I expect much the same Luddism with AI. With teaching kids, this is pushing AI to the point where it needs serious supervision to be effective. Maintaining a child's autonomy and right to privacy is absolutely critical for the future of society as a whole. However, the ability for AI to adapt to any functional thought and help with individualized problem solving is something that no teacher is capable of with more than one student at a time.

Most of us had to persist through our frustration in order to learn. AI can directly and individually address that frustration and find a solution. It is not always correct, but it is in the same realm of accuracy as an above average teacher. Maybe you too were aware of just how many teachers did not even know the subjects they were tasked with teaching in primary school, I certainly was.

[–] [email protected] 0 points 1 month ago (1 children)

With readily available video, it is criminal to continue live lecturing and presentation of static information. There is no chance that the live presentation of information is anywhere near the quality of a polished and edited video. There is very little chance that any given lecturer is truly the best at presenting such information.

christ

However, the ability for AI to adapt to any functional thought and help with individualized problem solving is something that no teacher is capable of with more than one student at a time.

it doesn’t do this

It is not always correct, but it is in the same realm of accuracy as an above average teacher. Maybe you too were aware of just how many teachers did not even know the subjects they were tasked with teaching in primary school, I certainly was.

I’m sorry your teachers sucked bad enough you could replace them with a prerecorded video and a statistical language model that’s notorious for generating confident, dangerous lies. I don’t think most kids should have that kind of experience in school though, and if they are currently maybe we should do what it takes (funding, regulation, strikes) to not go in that direction.

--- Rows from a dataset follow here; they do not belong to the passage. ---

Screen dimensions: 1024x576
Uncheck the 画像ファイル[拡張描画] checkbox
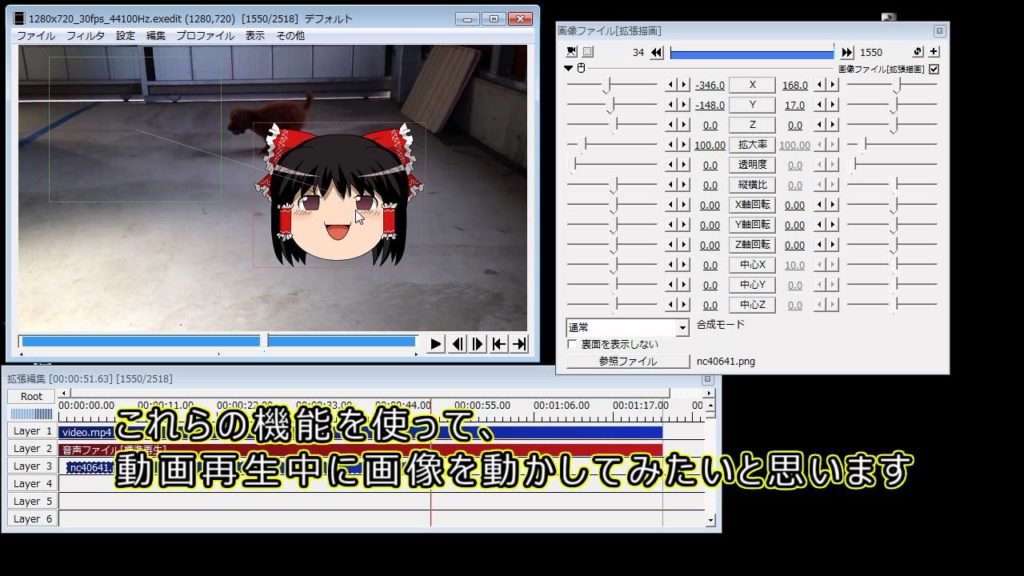(x=934, y=69)
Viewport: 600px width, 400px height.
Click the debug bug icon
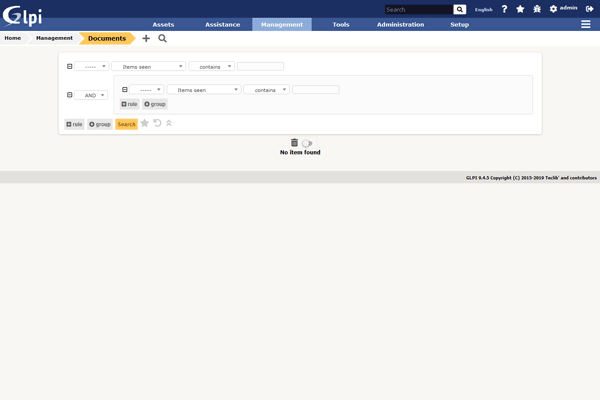(536, 9)
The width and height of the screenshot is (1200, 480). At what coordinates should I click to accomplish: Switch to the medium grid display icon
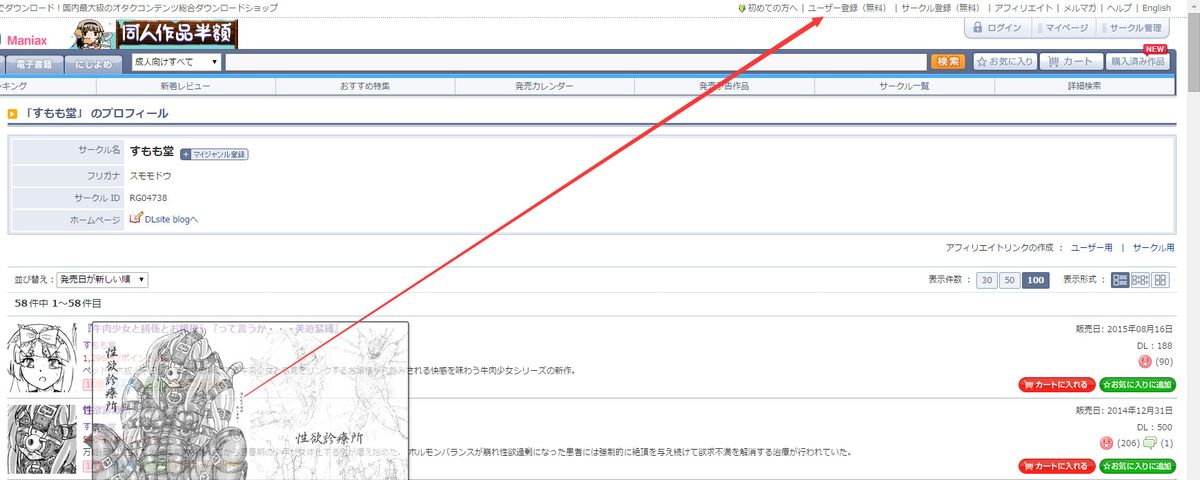[x=1140, y=280]
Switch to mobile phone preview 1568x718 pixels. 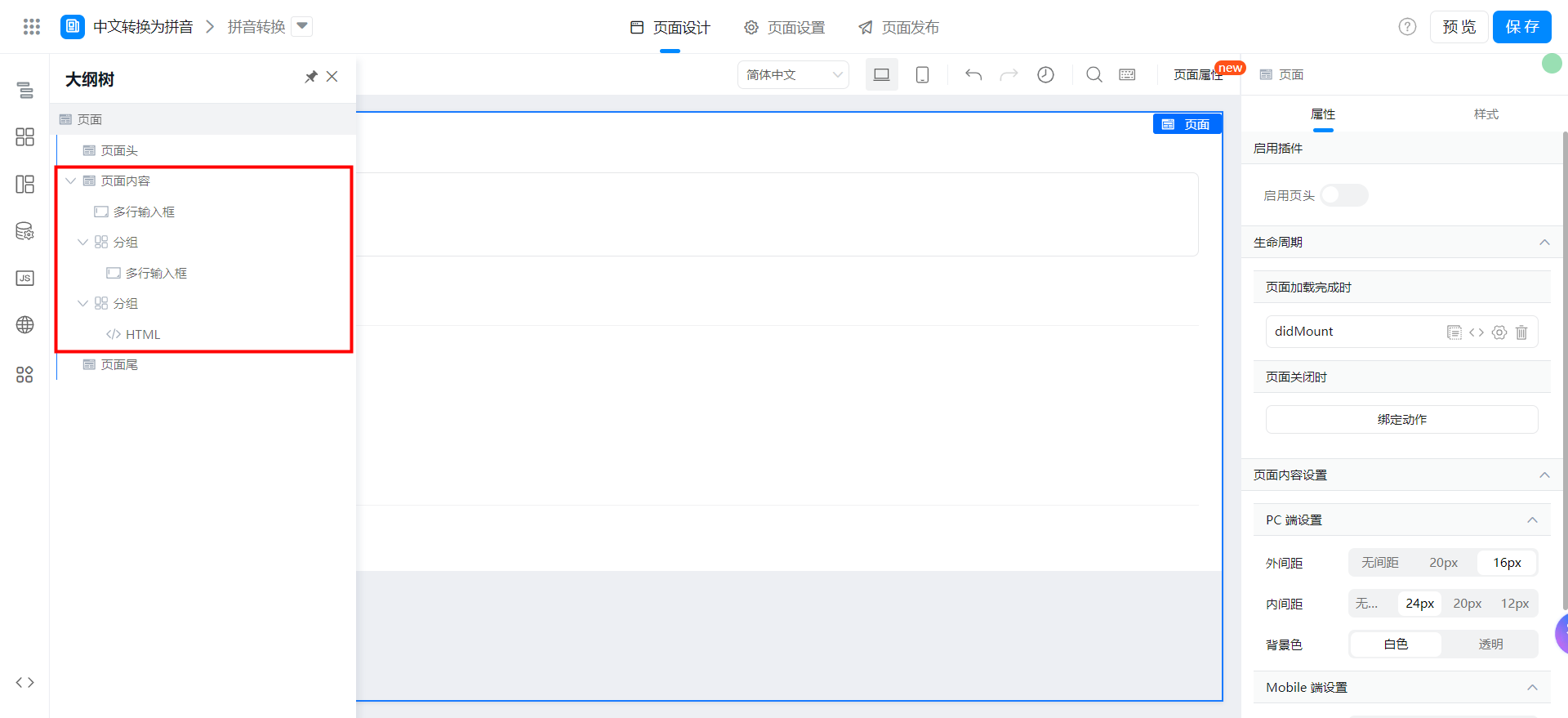(922, 75)
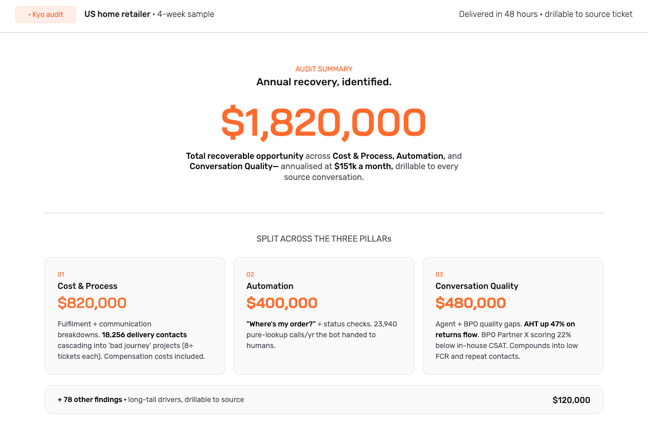Click the $480,000 amount
This screenshot has height=437, width=648.
[470, 303]
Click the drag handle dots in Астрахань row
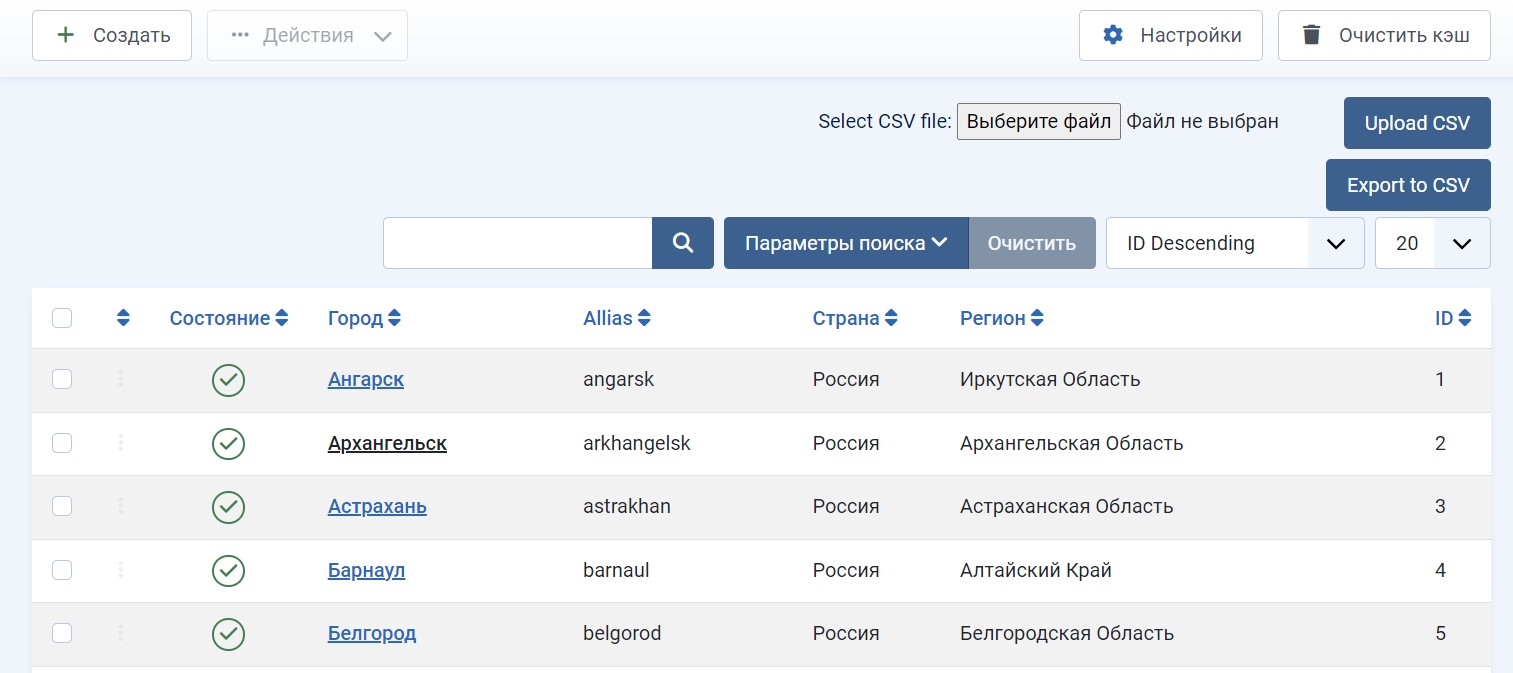The height and width of the screenshot is (673, 1513). [121, 506]
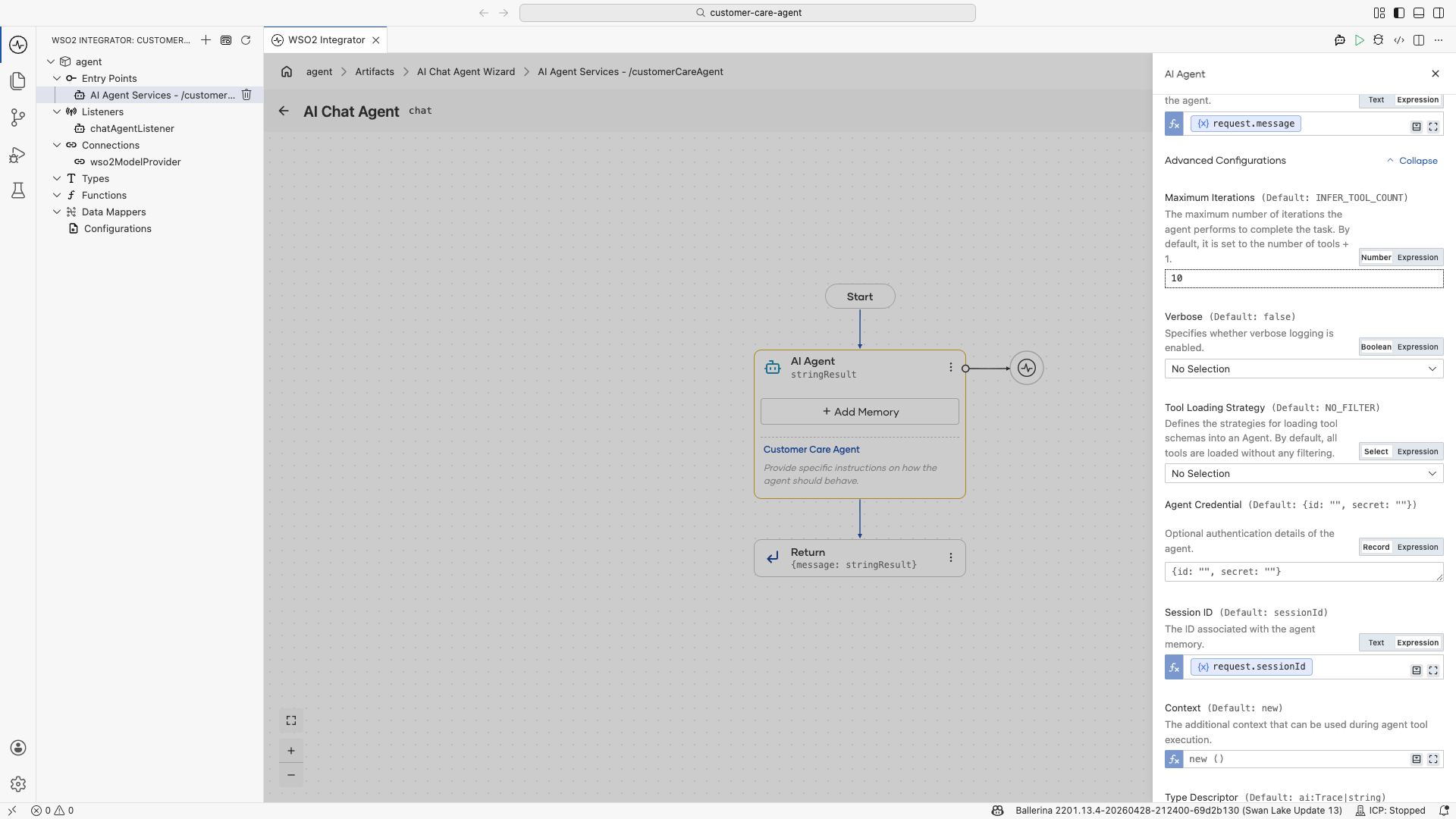The height and width of the screenshot is (819, 1456).
Task: Open Tool Loading Strategy dropdown
Action: click(1304, 473)
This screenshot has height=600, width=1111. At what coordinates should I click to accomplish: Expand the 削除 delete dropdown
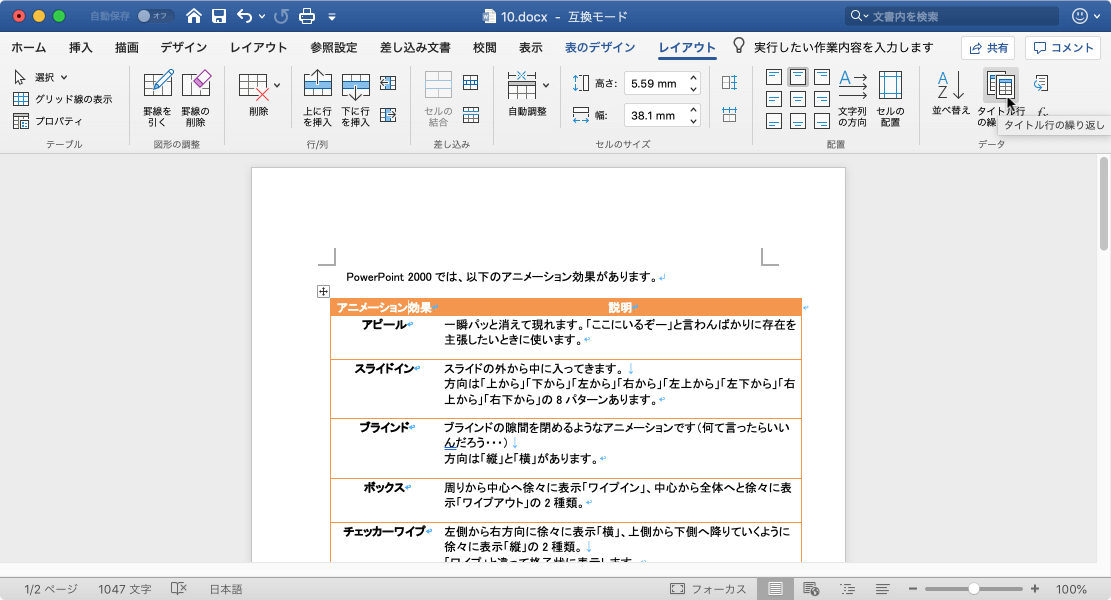tap(277, 86)
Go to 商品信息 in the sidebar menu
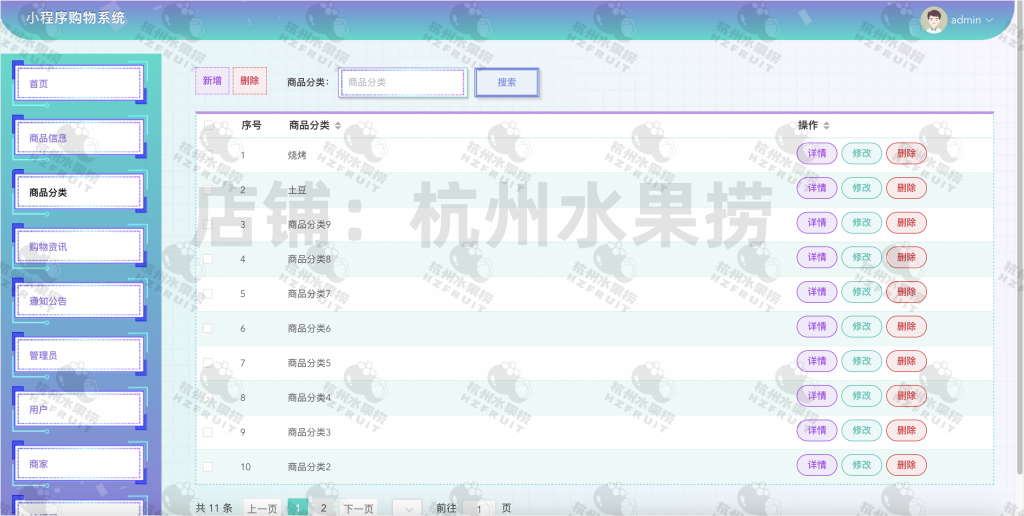The width and height of the screenshot is (1024, 516). (x=78, y=138)
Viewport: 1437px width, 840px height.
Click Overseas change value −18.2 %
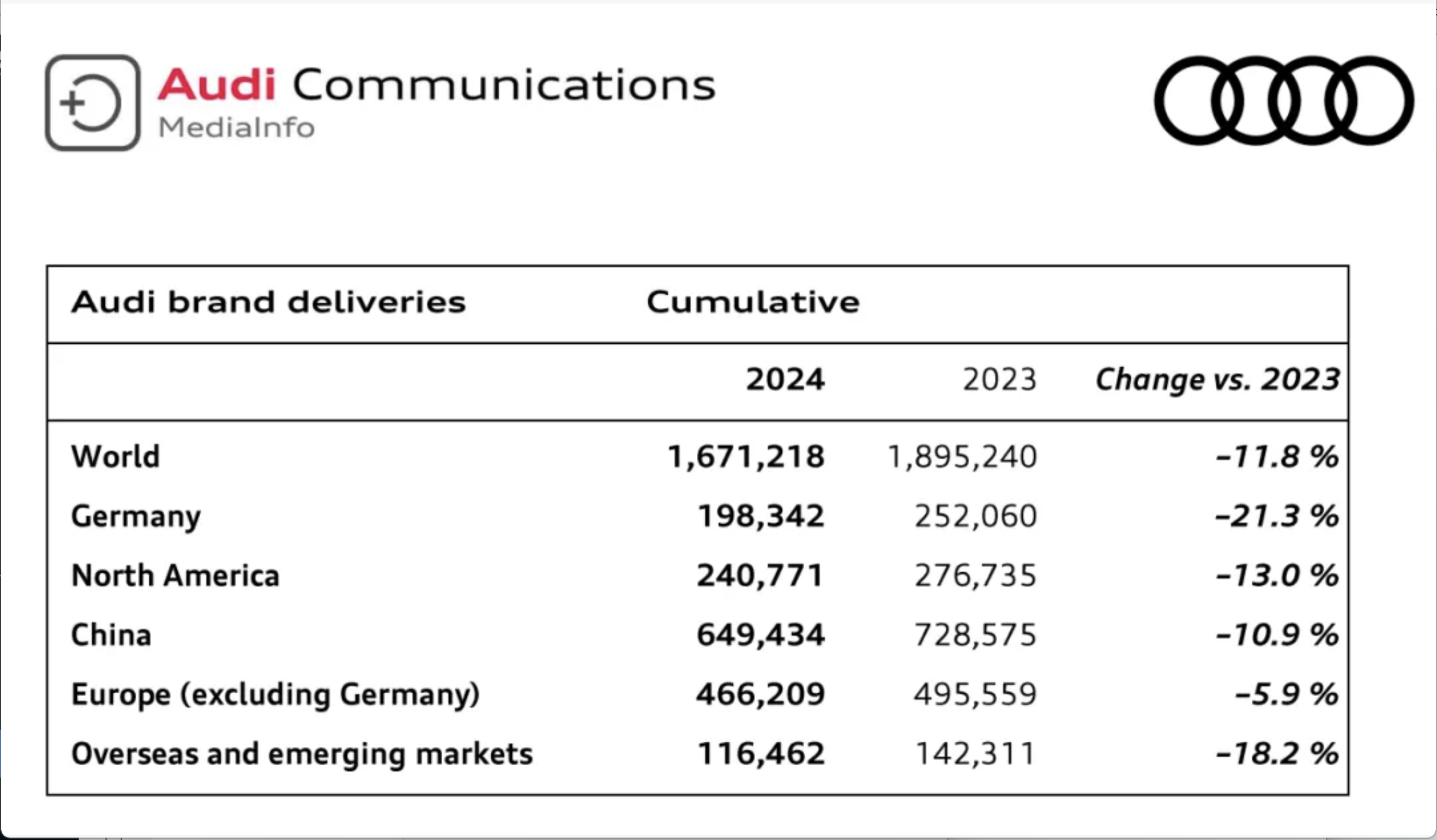pos(1277,754)
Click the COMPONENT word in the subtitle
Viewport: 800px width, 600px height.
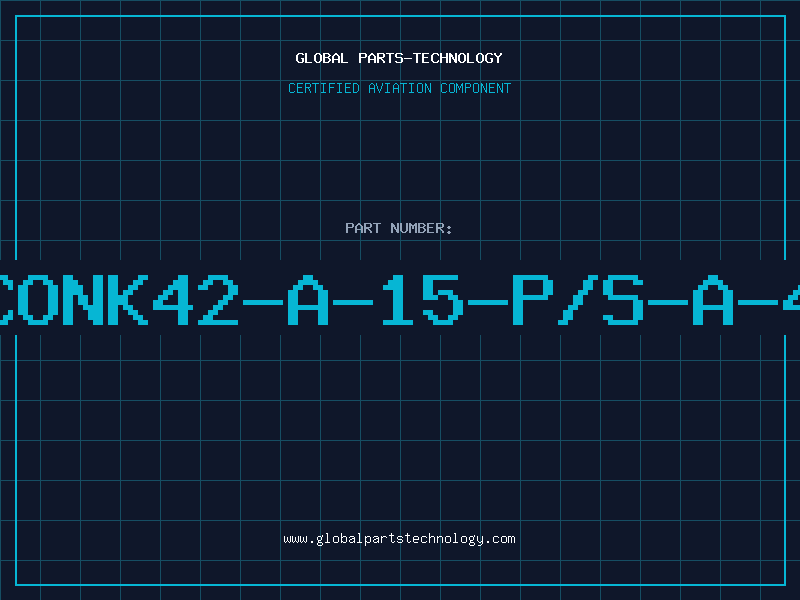(x=476, y=88)
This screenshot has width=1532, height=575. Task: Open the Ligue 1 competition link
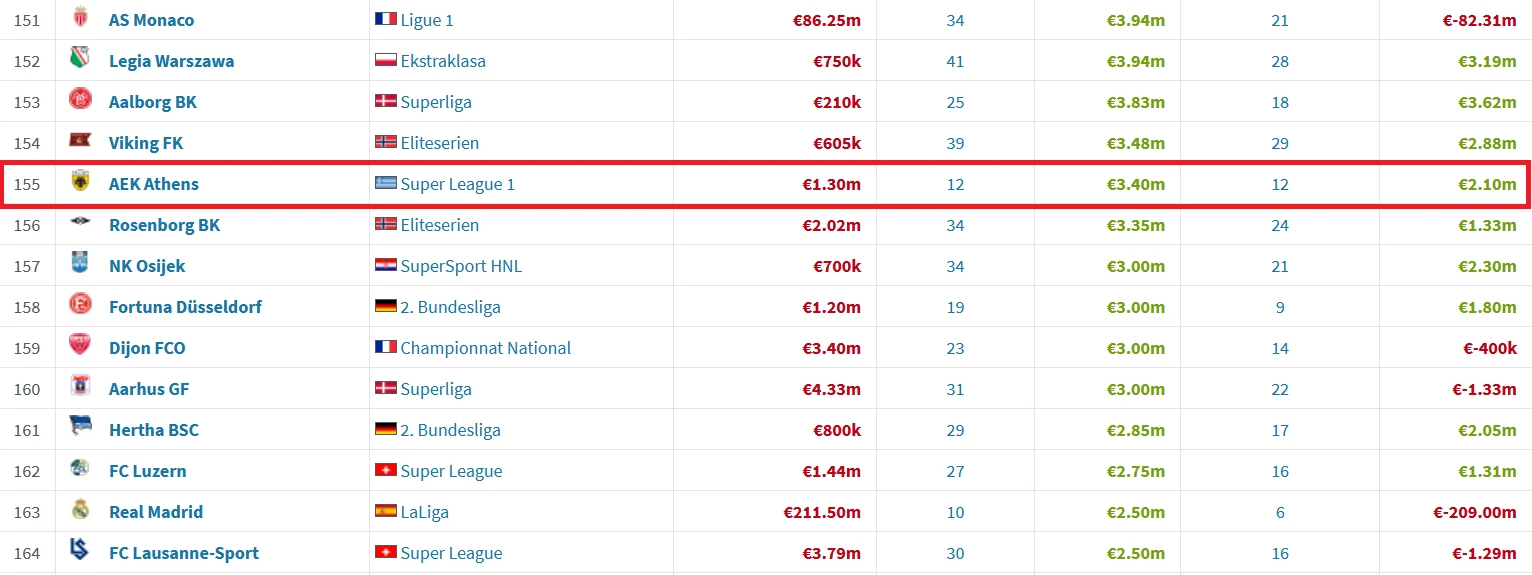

[–] [email protected] 0 points 1 month ago

The thing is, technology could absolutely play a huge role in advancing education, allowing students to approach material at their own pace and (algorithmically, not black box bullshit) adjusting problem sets to optimize their benefit from the learning.

But this is to free the actual teacher to spend their time one on one assisting students with areas where they need the extra attention. It's not to replace it with some unreliable bullshit machine.

(It should also probably be only part of the schedule. Various group settings have a bunch of value in a bunch of contexts both for the material and social stuff.) But you could absolutely enhance learning.

[–] [email protected] 0 points 1 month ago (1 children)

AI can directly and individually address that frustration and find a solution.

No, it can't.

Quod grātīs asseritur, grātīs negātur.

[–] [email protected] 0 points 1 month ago* (last edited 1 month ago)

We have had readily available video communication for over a decade.

We've been using "video communication" to teach for half a century at least; Open University enrolled students in 1970. All the advantages of editing together the best performances from a top-notch professor, moving beyond the blackboard to animation, etc., etc., were obvious in the 1980s when Caltech did exactly that and made a whole TV series to teach physics students and, even more importantly, their teachers. Adding a new technology that spouts bullshit without regard to factual accuracy is necessarily, inevitably, a backward step.

[–] [email protected] 0 points 1 month ago

Aren't there laws about who gets to teach kids? I know there are strictures on teacher to student ratios, but how can that exist without a written definition of what a teacher is?